What is the Wall Drill?
The Wall Drill is a dry-fire pistol drill where you stand with the muzzle about one inch from a blank wall and press the trigger while watching the front sight. With no target to look at, your focus stays on the sights, and the goal is to press to the rear without the front sight or dot moving at all when the striker falls.
Who invented the Wall Drill?
The Wall Drill is credited to George Harris, who co-founded the SIG Sauer Academy in 1990 and directed it for over twenty years before retiring in 2011. He built it as a diagnostic to isolate trigger control and front-sight focus, and he continues to teach it through International Firearms Consultants.
How close should the muzzle be to the wall?
Keep the muzzle roughly one to two inches from a blank, light-colored wall. That is close enough that the wall offers no visual reference, forcing your eyes onto the sights, but not so close that the pistol contacts the wall during the press.
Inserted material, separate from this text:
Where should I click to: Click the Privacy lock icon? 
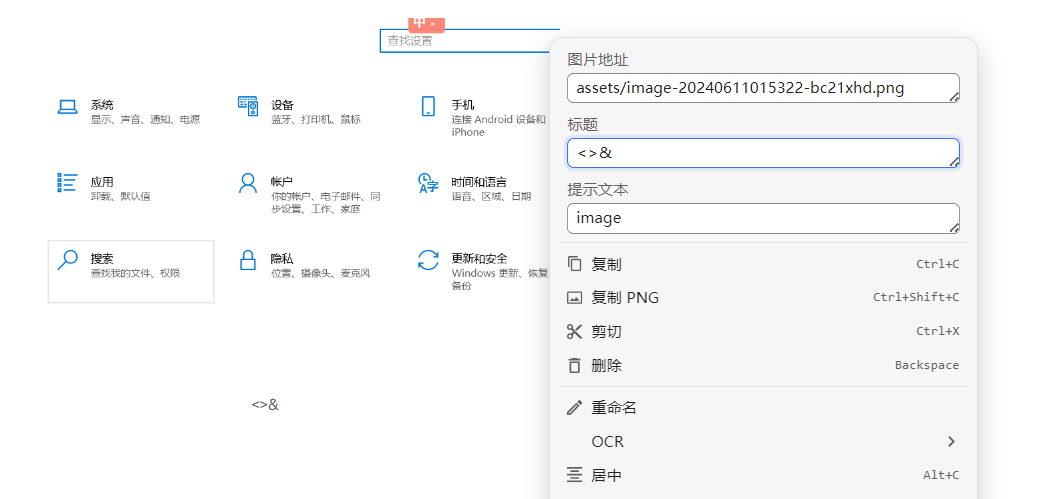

Always confirm the pistol is unloaded and that no ammunition is in the room first.
How do I know if I am doing the Wall Drill correctly?
You are doing it correctly when the front sight or dot does not move at all as the striker or hammer falls. To prove it, balance a coin on the slide behind the front sight; a clean press leaves the coin seated, while any jerk or flinch drops it. Progress to strong-hand-only and weak-hand-only reps once you can hold the coin two-handed.